- Task item -
Nothing other than the lines from the one containing "Datenschutz (1643, 1117)" through the close of the entries below should be printed, each exactly.
Start of Information
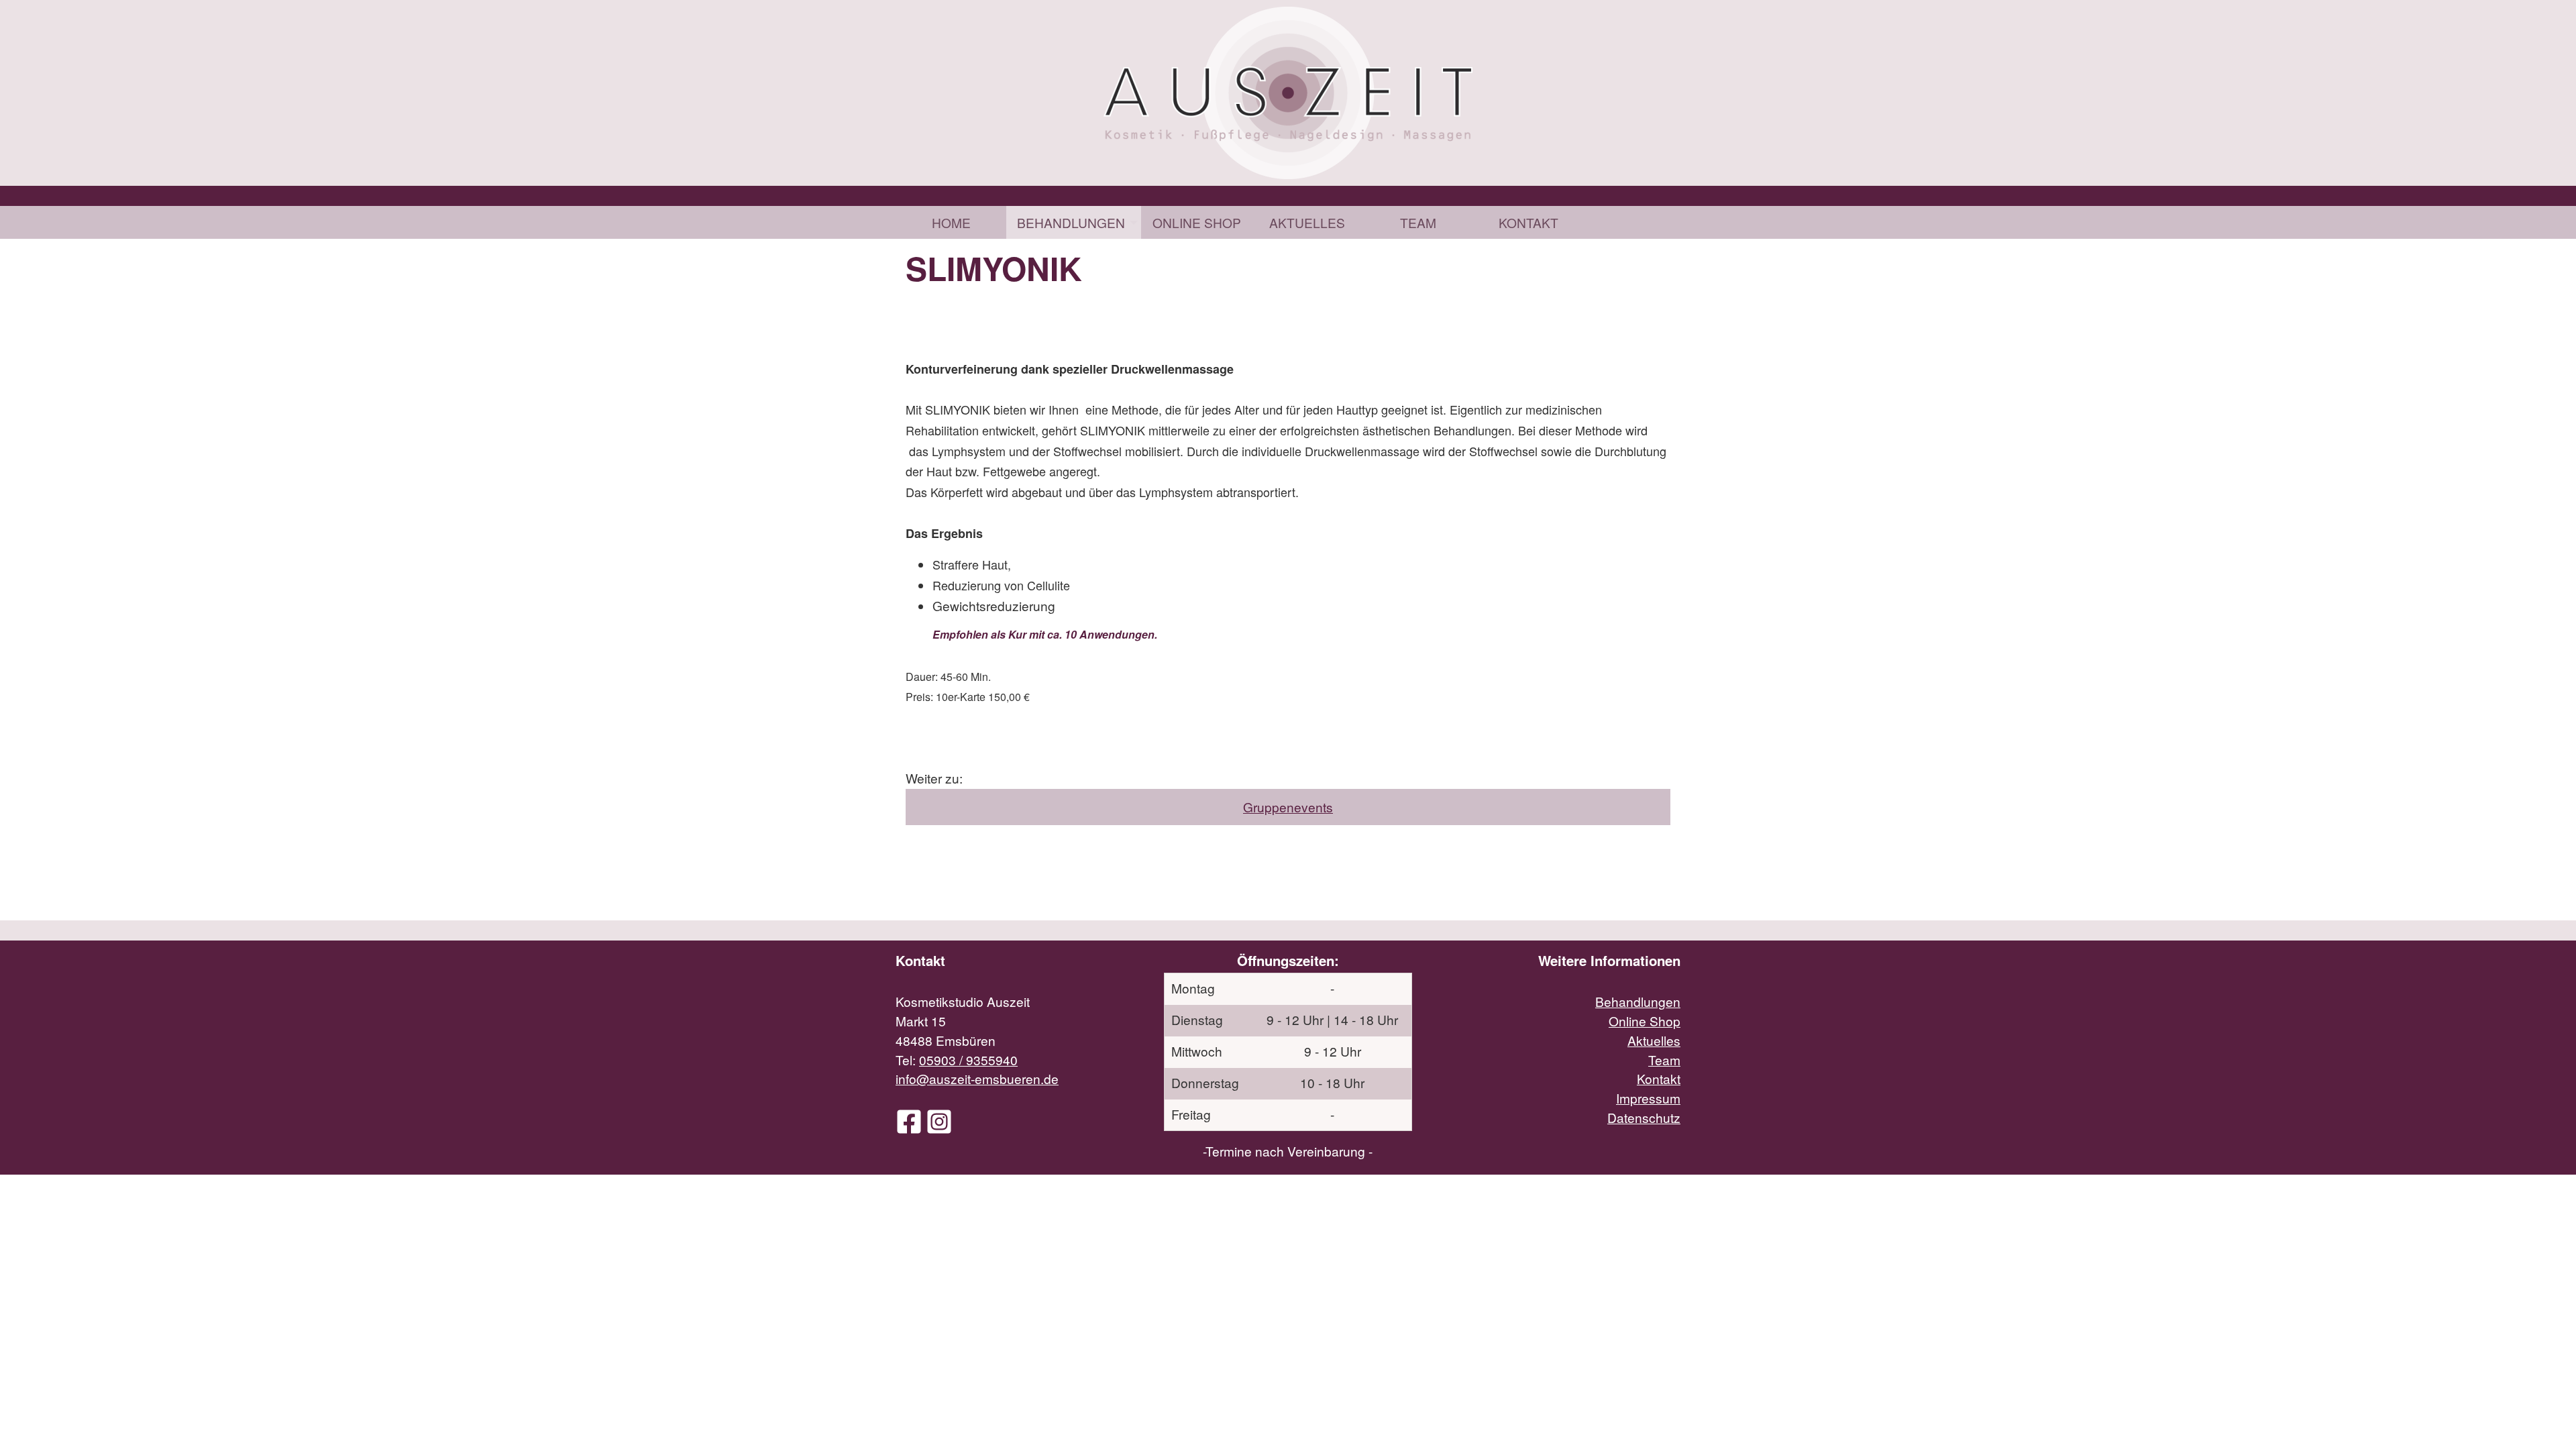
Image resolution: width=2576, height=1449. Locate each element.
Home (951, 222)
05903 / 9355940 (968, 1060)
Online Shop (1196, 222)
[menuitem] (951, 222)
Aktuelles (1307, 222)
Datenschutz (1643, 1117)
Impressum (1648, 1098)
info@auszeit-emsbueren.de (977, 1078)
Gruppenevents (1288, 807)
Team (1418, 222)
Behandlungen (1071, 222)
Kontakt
End of Information
- Answer space -
Datenschutz (1643, 1117)
Impressum (1648, 1098)
info@auszeit-emsbueren.de (977, 1078)
Gruppenevents (1288, 807)
Team (1418, 222)
Behandlungen (1071, 222)
Kontakt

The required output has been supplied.